Hang Dong
University of Georgia
University of Georgia
Contact Information
706-254-0987
B354 Amos Hall, 620 S. Lumpkin St.
Athens, Georgia, 30602
Education
Ph.D. Candidate in Finance, University of Georgia, 2021 - 2026 (Expected)
M.Sc. in Banking and Finance, Ghent University, 2020
M.Sc. in Financial Management, Vlerick Business School, 2019
MEcon, University of Hong Kong, 2014
B.Sc. in Physics, Sichuan University, 2013
Research Interests: Asset Pricing, Investment, Derivatives, Dividend Futures, State-Space Models, Equity Risk Premia
Working Papers
Equity Yields, Investor Expectations, and the Prediction of Dividend Growth (Job Market Paper)
Presentations (Scheduled): FMA Regular Session (2025); FMA Special PhD Paper Presentations and Doctoral Student Consortium (2025); FMA Asia (2025)
I develop a state-space model that infers dividend growth expectations from short-maturity dividend futures. Using the longest available dataset of proprietary OTC dividend swaps and exchange-listed futures, I show that dividend growth is more predictable than previously recognized. Specifically, the model outperforms existing approaches in forecasting dividend growth for the S&P 500 and delivers strong predictive performance for Euro Stoxx 50, Nikkei 225, and FTSE 100, particularly during market downturns. This superior performance reflects the model’s ability to capture time-varying predictive relationships through recursive updating in a state-space framework. The results underscore the value of short-maturity futures in isolating information about near-term cash flow expectations and represent a significant improvement over traditional dividend yield-based forecasts.

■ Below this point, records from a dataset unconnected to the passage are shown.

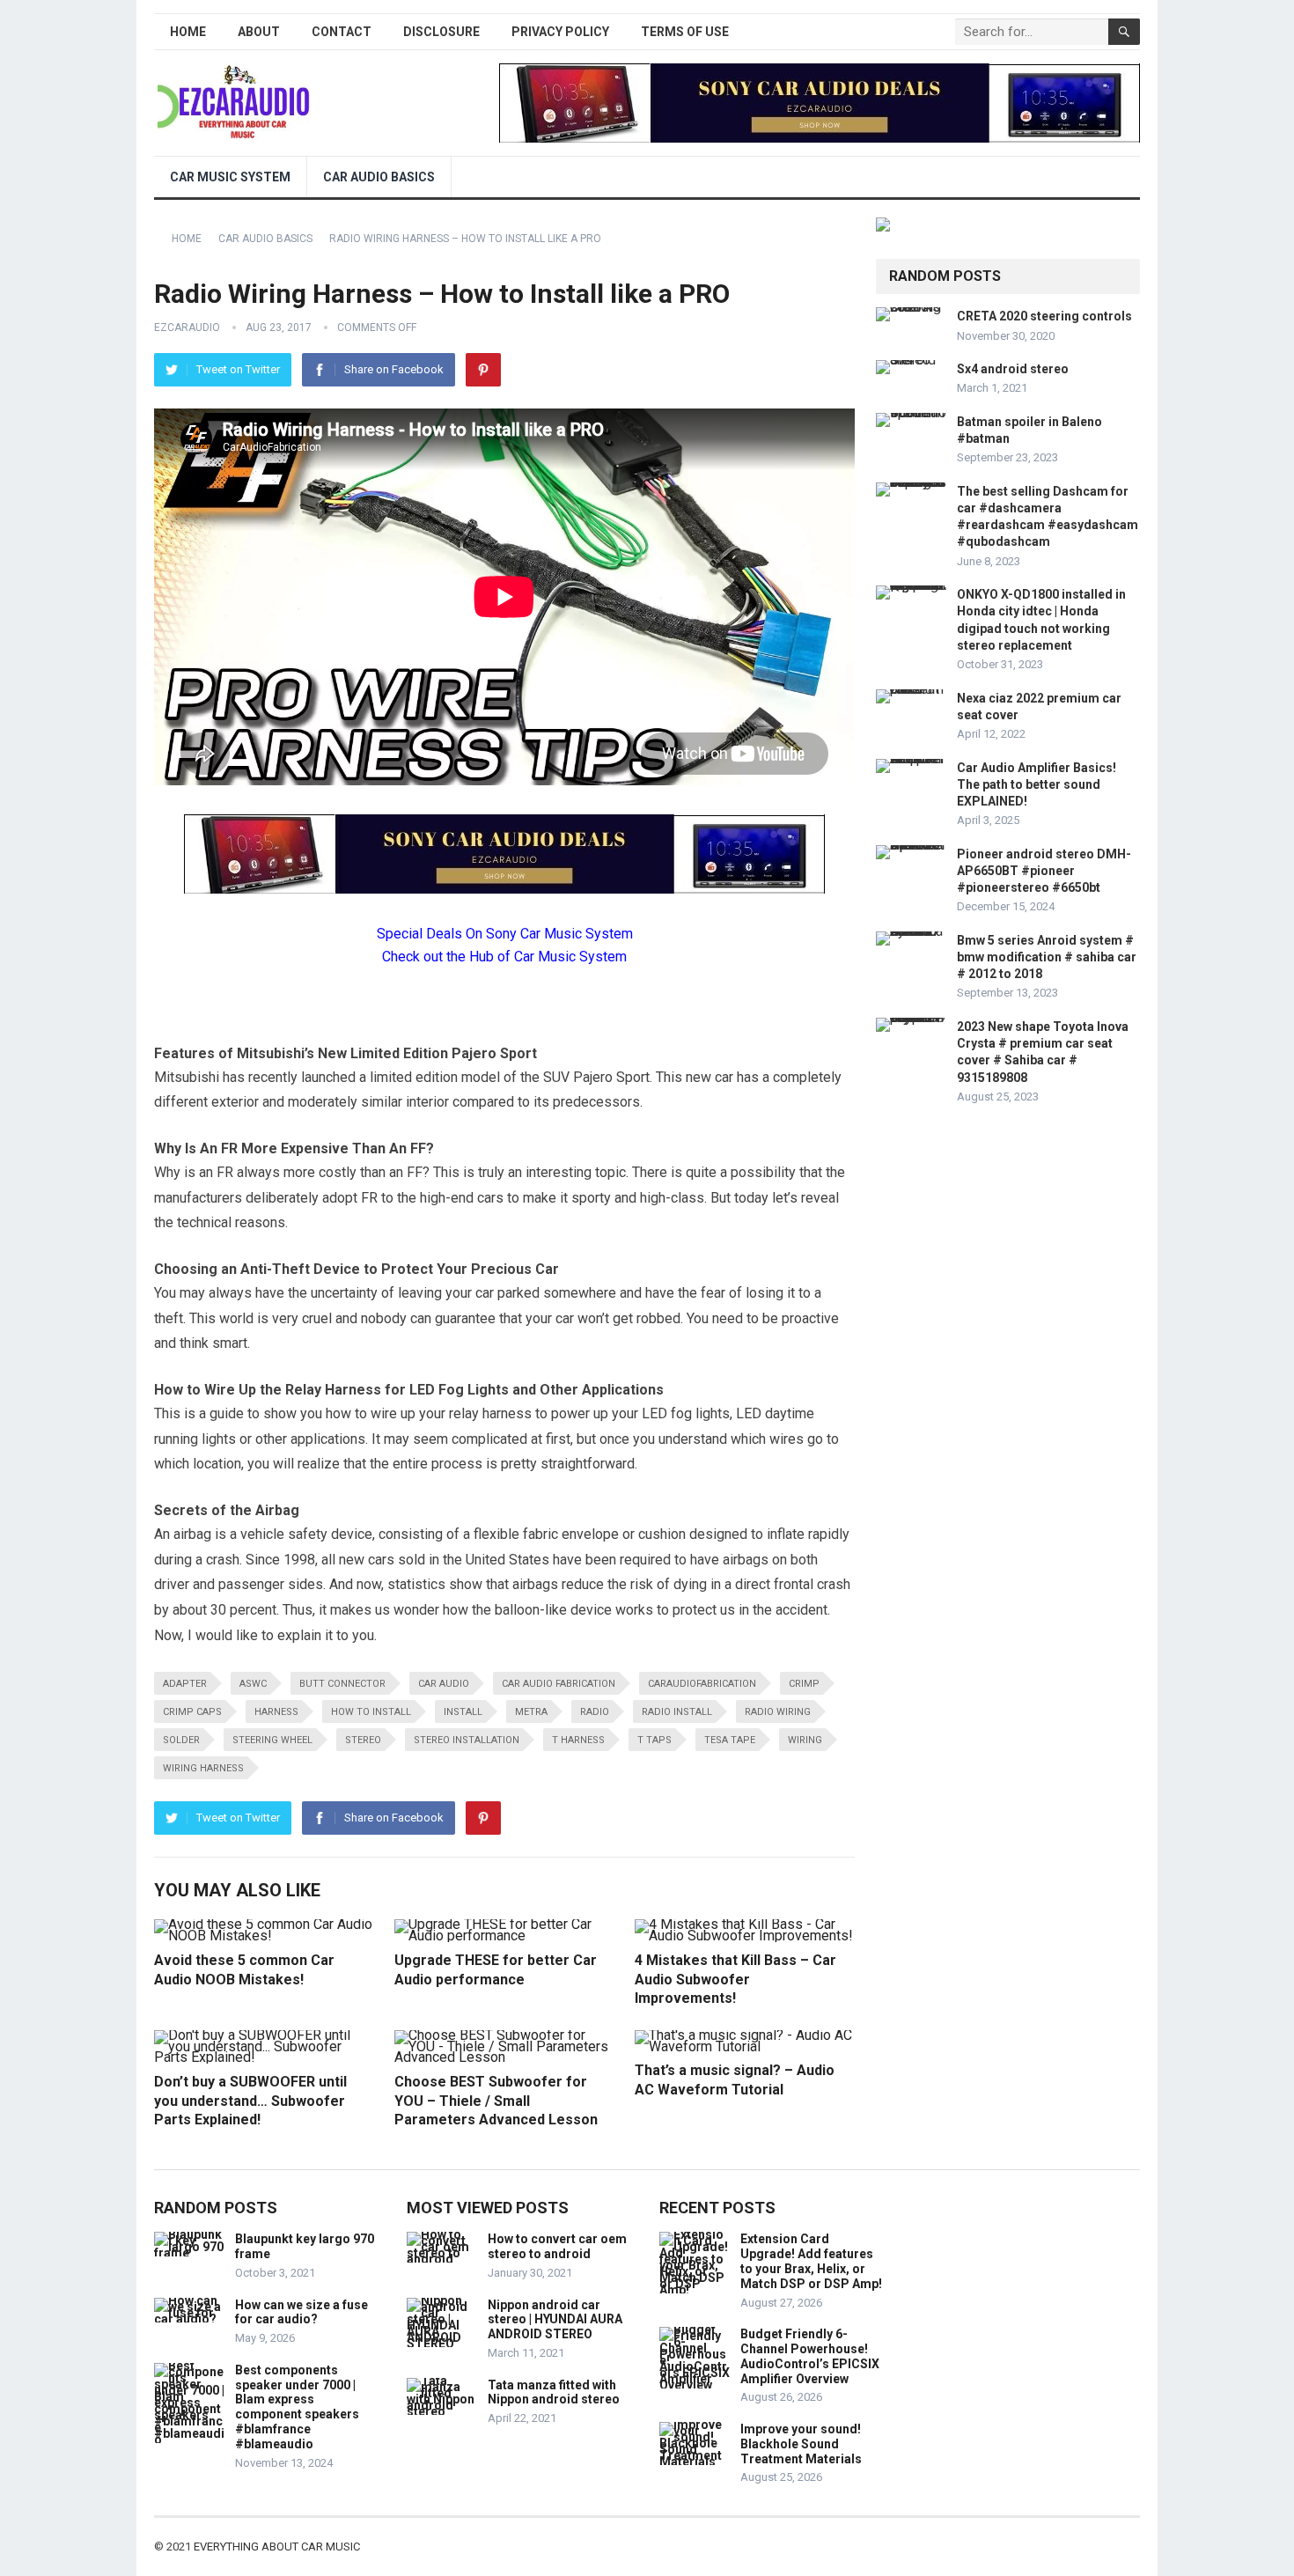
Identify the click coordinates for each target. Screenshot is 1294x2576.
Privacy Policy (560, 32)
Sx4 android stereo (1013, 369)
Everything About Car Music (277, 2546)
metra (531, 1712)
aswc (253, 1683)
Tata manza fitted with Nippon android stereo (554, 2392)
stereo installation (466, 1740)
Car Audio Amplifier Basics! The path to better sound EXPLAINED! (1036, 784)
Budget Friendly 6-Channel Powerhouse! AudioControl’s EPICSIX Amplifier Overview (809, 2356)
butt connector (342, 1683)
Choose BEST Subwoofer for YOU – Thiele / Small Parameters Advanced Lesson (496, 2100)
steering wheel (272, 1740)
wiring (805, 1740)
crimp (804, 1683)
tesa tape (729, 1740)
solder (181, 1740)
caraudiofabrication (702, 1683)
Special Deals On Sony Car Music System (505, 933)
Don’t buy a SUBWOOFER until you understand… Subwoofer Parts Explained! (250, 2100)
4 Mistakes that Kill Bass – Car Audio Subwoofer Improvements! (735, 1979)
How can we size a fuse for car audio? (301, 2312)
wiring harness (203, 1768)
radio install (677, 1712)
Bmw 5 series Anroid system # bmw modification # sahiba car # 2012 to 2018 (1046, 957)
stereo (363, 1740)
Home (188, 32)
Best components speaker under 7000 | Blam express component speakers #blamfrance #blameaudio (297, 2407)
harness (276, 1712)
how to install (371, 1712)
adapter (185, 1683)
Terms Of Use (685, 32)
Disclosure (441, 32)
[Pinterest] (483, 369)
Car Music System (230, 177)
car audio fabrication (558, 1683)
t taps (654, 1740)
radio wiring (778, 1712)
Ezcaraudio (187, 327)
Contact (341, 32)
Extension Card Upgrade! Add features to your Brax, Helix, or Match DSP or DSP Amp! (811, 2261)
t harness (578, 1740)
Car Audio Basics (379, 177)
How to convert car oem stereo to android (557, 2246)
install (463, 1712)
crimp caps (192, 1712)
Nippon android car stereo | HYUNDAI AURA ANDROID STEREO (555, 2320)
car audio (443, 1683)
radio (594, 1712)
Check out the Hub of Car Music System (504, 956)
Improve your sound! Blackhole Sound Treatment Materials (801, 2444)
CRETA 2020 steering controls (1044, 316)
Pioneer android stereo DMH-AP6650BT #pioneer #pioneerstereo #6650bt (1044, 870)
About (259, 32)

Dividend Strips and Equity Risk Term Structure: Evidence from Dividend Futures
with Zhongjin Lu
We study the term structure of equity risk premia and its business-cycle dynamics using prices of dividend futures. We assemble the longest dataset on dividend strips, spanning 2003 to 2023, by combining proprietary OTC data with exchange-traded contracts. This dataset is comparable in length to those in prior studies using option-implied dividends, but draws on directly observed dividend futures prices, thereby materially reducing measurement error for short maturities. Re-examining earlier findings, we show that Sharpe ratios on short-maturity dividend strips are roughly flat across maturities and comparable to those of the aggregate equity market, rather than systematically higher. We confirm that the term premium is countercyclical and alpha is procyclical, while evidence of cyclical variation in Sharpe ratios is weak.
Work in Progress
Volatility Leads Equity Yields: Insights into Future Cash Flow Expectations from Implied Volatility
This paper studies how market-implied volatility expectations, measured by implied volatility indices (VIX), relate to expectations of future cash flows as reflected in equity yields from dividend futures. I analyze both contemporaneous and lead-lag relationships between these forward-looking indicators. The analysis reveals strong correlation, with their normalized time series showing pronounced, consistent co-movements. Importantly, the VIX significantly predicts future equity yields, leading them by approximately three months in Europe, with a similar but weaker relationship in the U.S. These findings suggest that implied volatility embeds information about investors’ expectations of future cash flows across markets, illustrating how expectations of dividends adjust in response to shifts in perceived market risk.